老いて家族や他人に迷惑をかけたくないという思い遣りの気持ち、おだやかに旅立つ手助けをしたいという真摯な気持ち、同調圧力の下での「自分の」意思。それらが結び付いて、 (劇中で自賛されていたように)この国の人々は最高に効率的な人口動態制御政策を自ら実行する能力があるだろう。
劇中では対象年齢が下げられる話も出ていたが、やがて窓口も自治体から外注、孫請けとなり、受諾数にはノルマが課せられ、ますますシステマティックに「社会全体にとっての適正なバランス」が追求されるのかもしれない。だがその実態は、遺品略奪のシーンがいみじくも想起させるように、アウシュビッツと同じ国家が線を引いて行う大量殺人と違いがない。

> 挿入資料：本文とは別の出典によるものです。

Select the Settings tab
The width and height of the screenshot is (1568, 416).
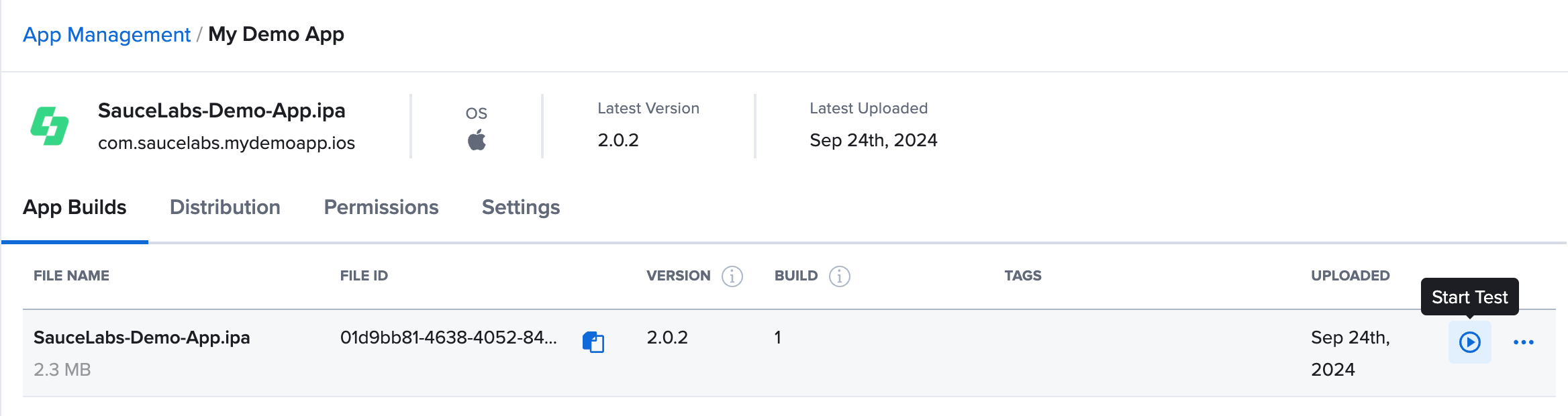click(x=520, y=207)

そういう未来の可能性への警鐘として、この作品を完成させ公開してくれた各位に心から感謝を。
追伸:こんな風に悲観的に考えてしまうのは、やまゆり園事件がモチーフと思われる衝撃的な導入が、(製作時はおろか公開時点でも想定外だったろうが)奈良の事件後の展開が含意する「殺人はいけないが犯人が提起したことにも一理ある」といった考え方を許容する空気とぴったり重なるから。悪い意味でとてもタイムリーだった。